Source material:
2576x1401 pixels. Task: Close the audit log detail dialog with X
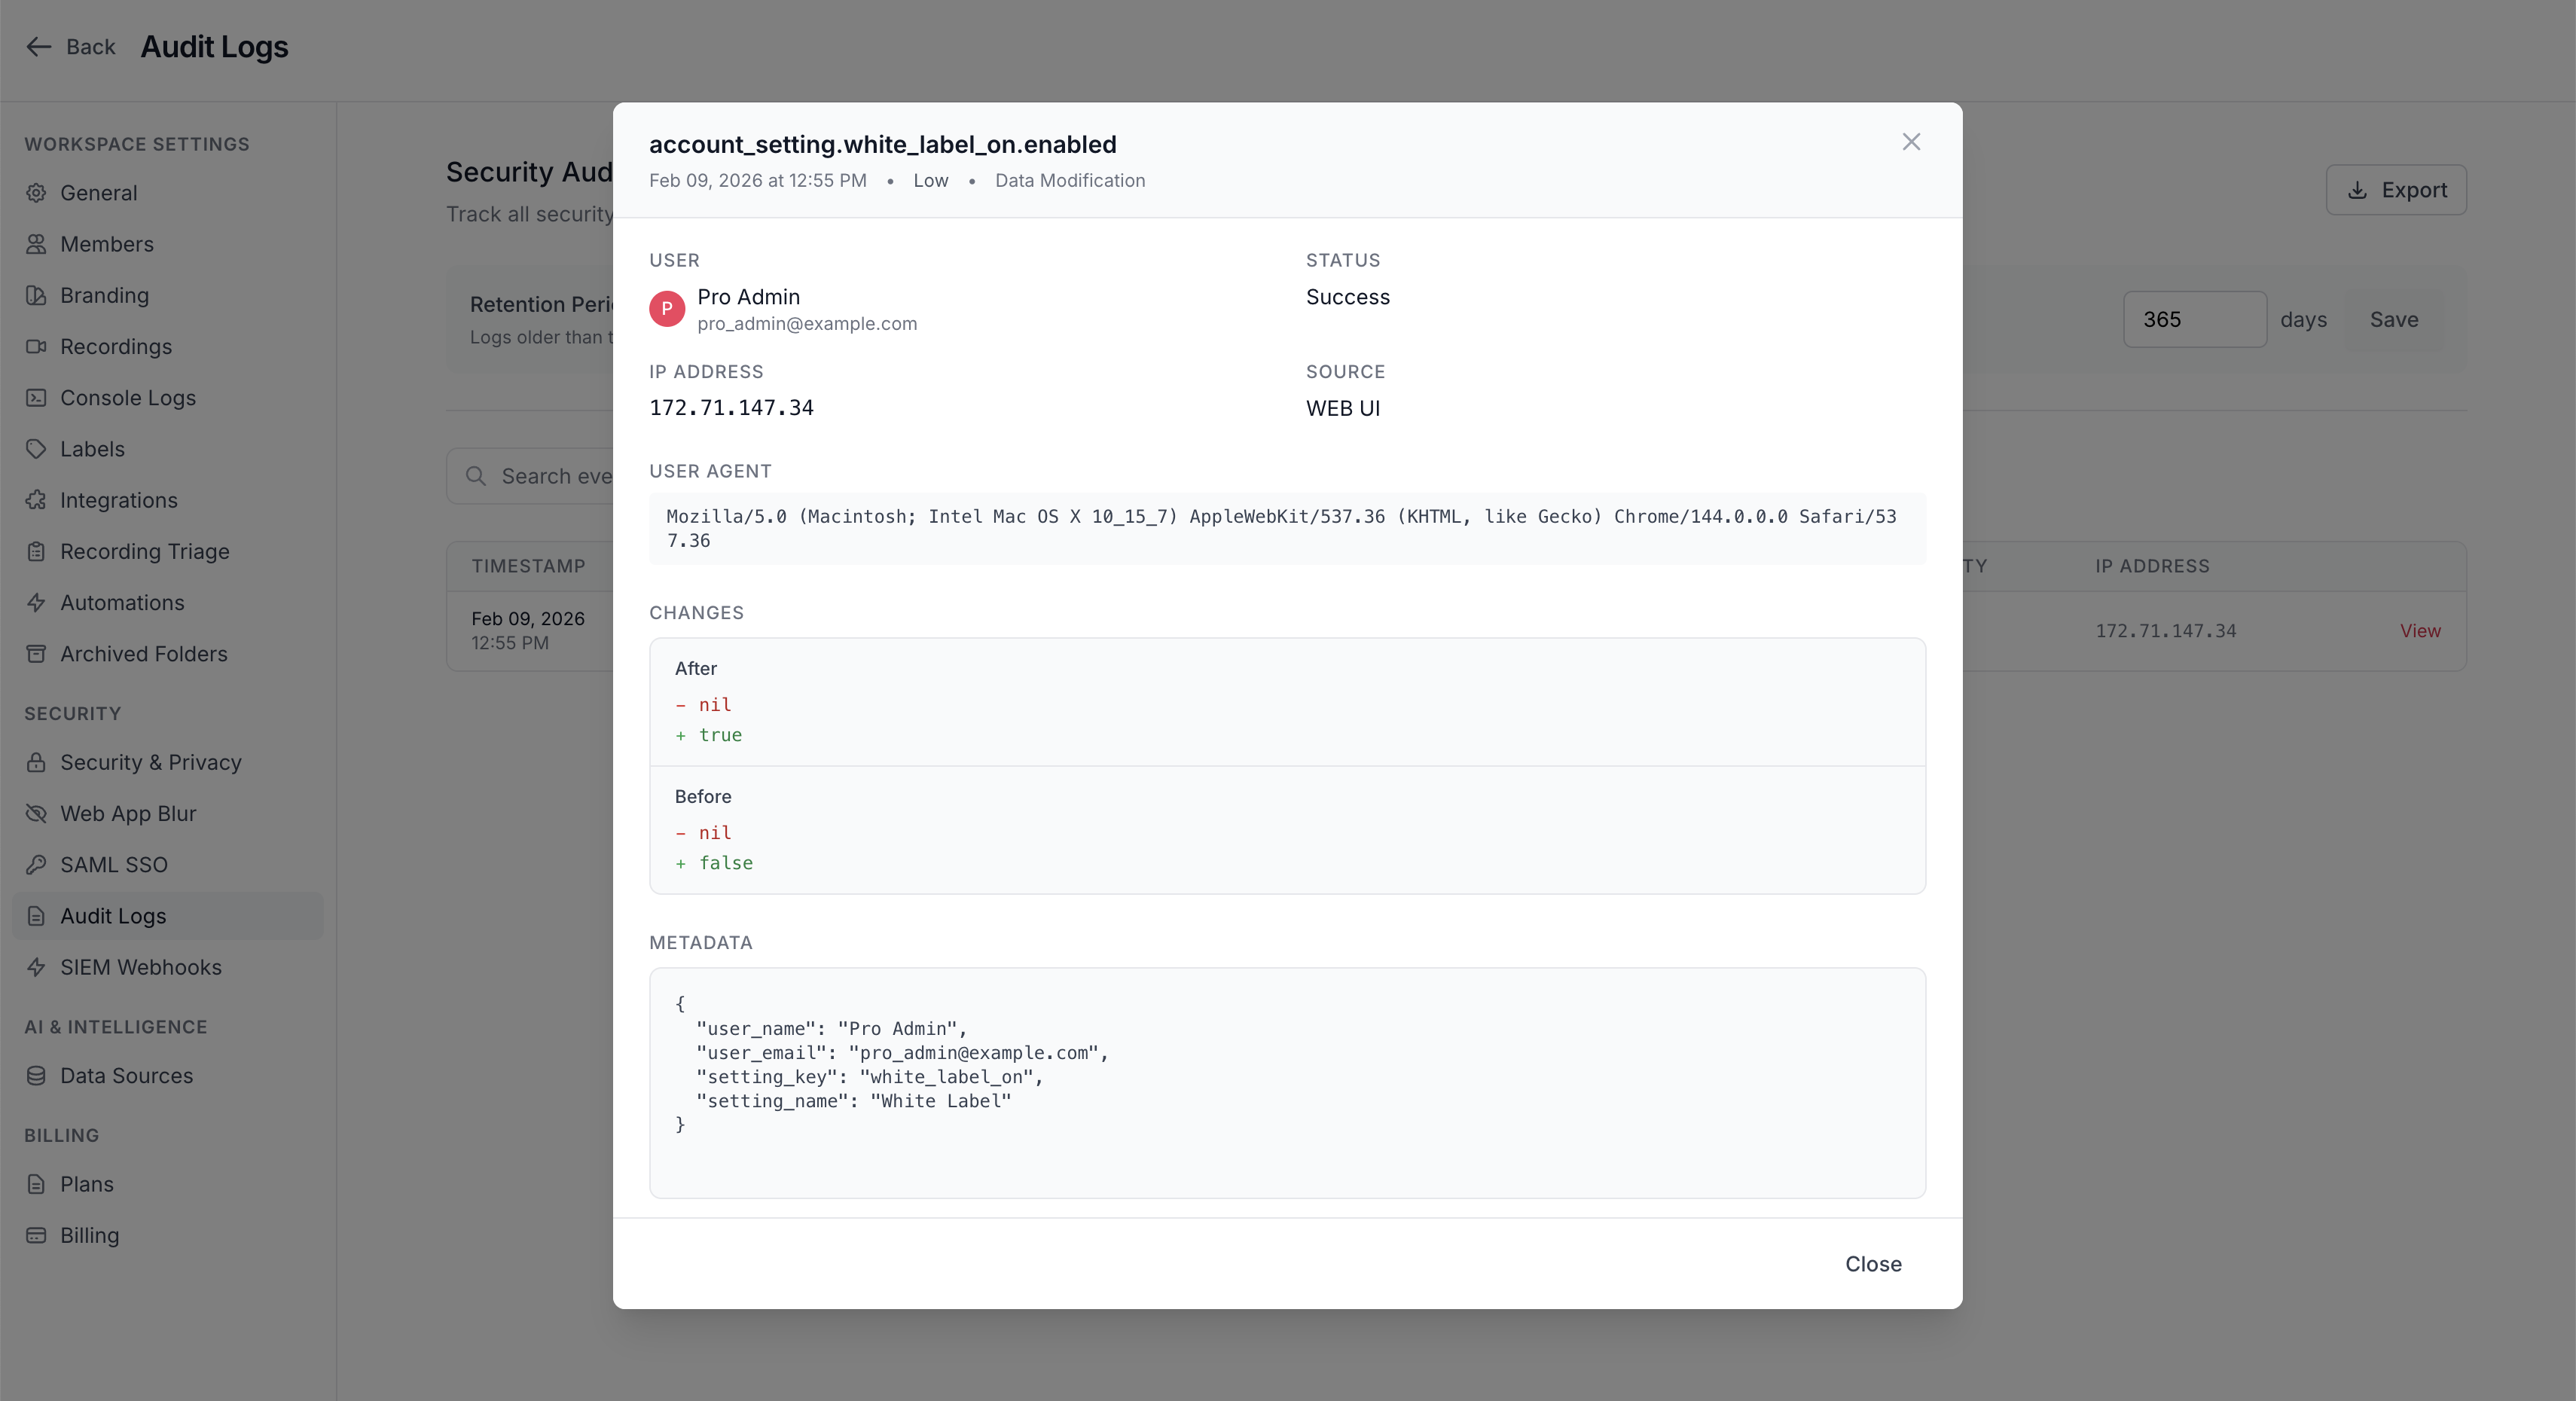coord(1911,142)
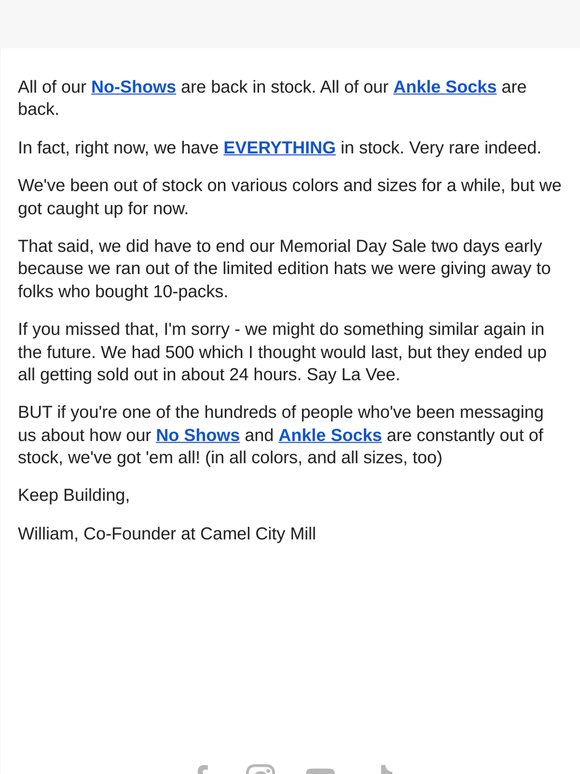Click the William, Co-Founder signature line

[x=167, y=534]
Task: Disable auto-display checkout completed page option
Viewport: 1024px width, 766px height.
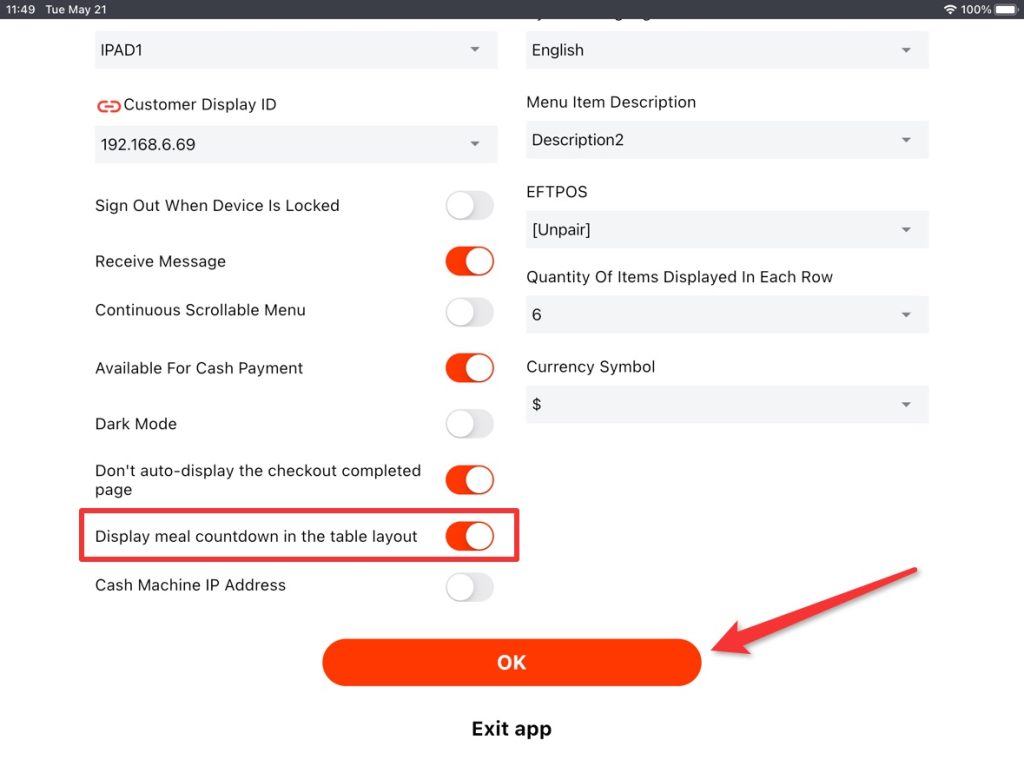Action: (x=469, y=480)
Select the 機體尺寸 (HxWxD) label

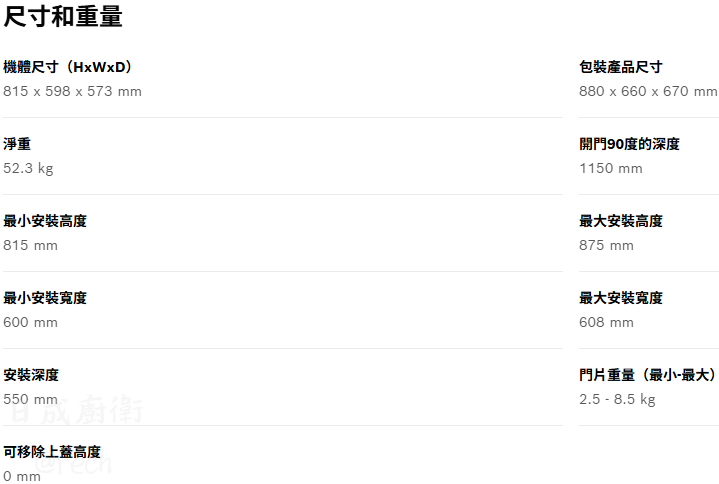pyautogui.click(x=69, y=67)
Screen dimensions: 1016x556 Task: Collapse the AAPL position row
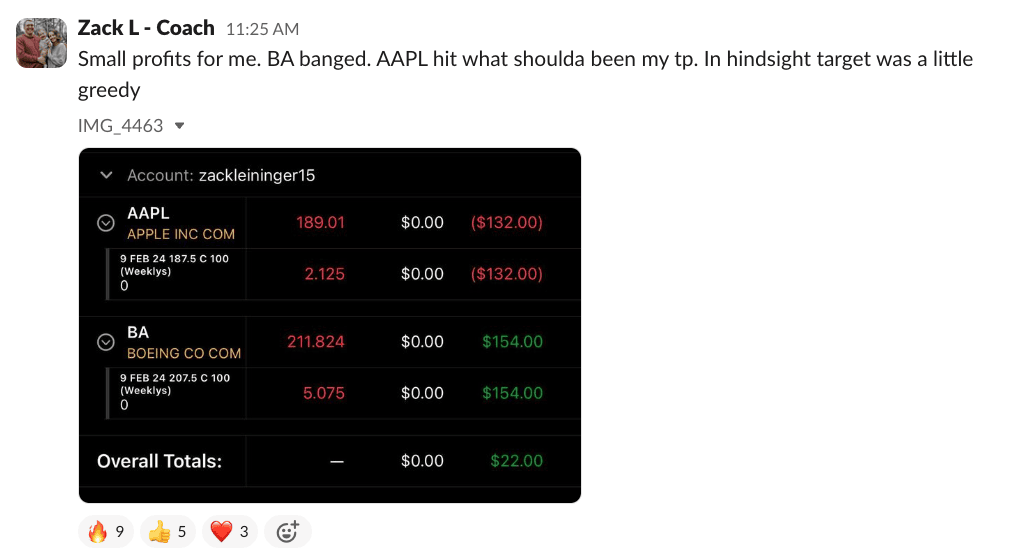(x=106, y=223)
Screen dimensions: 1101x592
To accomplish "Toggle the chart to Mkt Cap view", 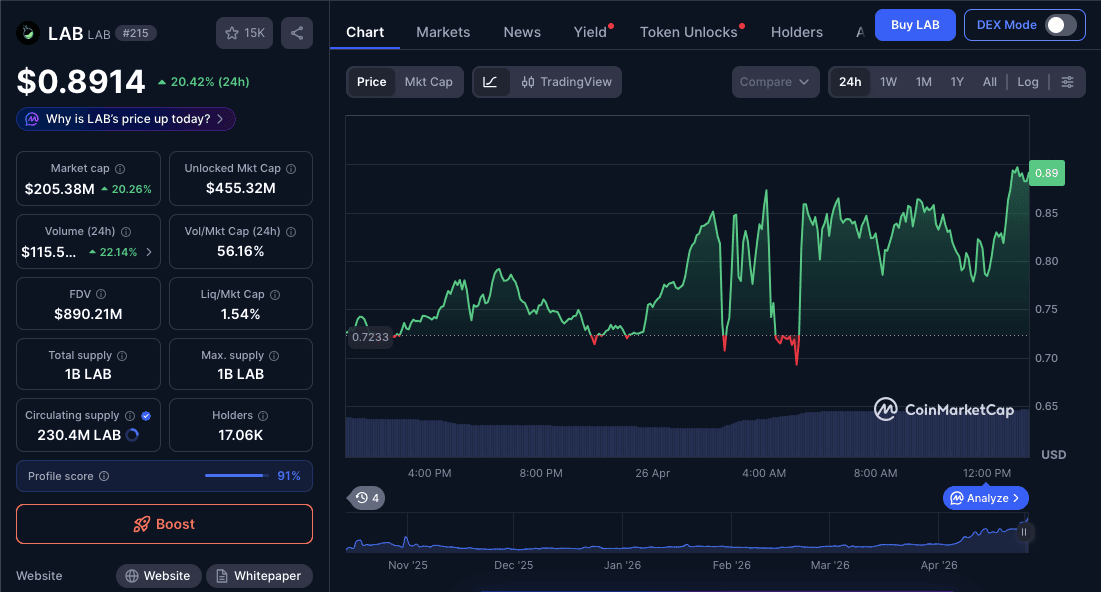I will coord(428,82).
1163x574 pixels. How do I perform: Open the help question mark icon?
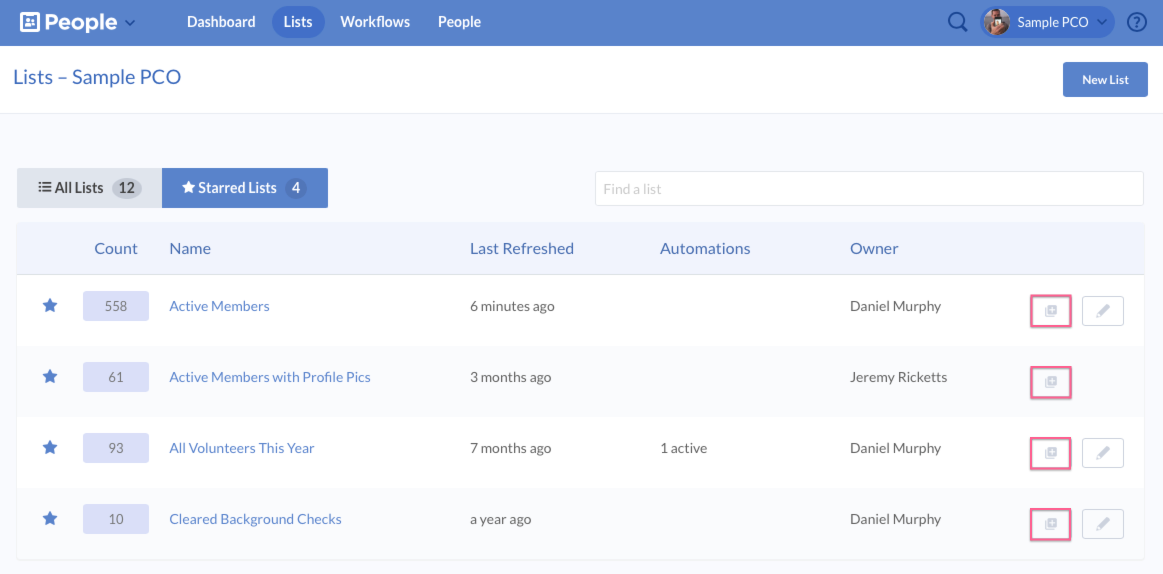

Exercise brief:
Reproduce the listing above exactly from the line containing "Viewport: 1024px width, 766px height." up to and including the line containing "Screen dimensions: 1101x592", omitting any images and everything outside those lines.

Answer area:
Viewport: 1024px width, 766px height.
Action: (x=469, y=480)
Select the 機體尺寸 (HxWxD) label

pyautogui.click(x=69, y=67)
Screen dimensions: 1016x556 Task: Collapse the AAPL position row
(x=106, y=223)
Screen dimensions: 1101x592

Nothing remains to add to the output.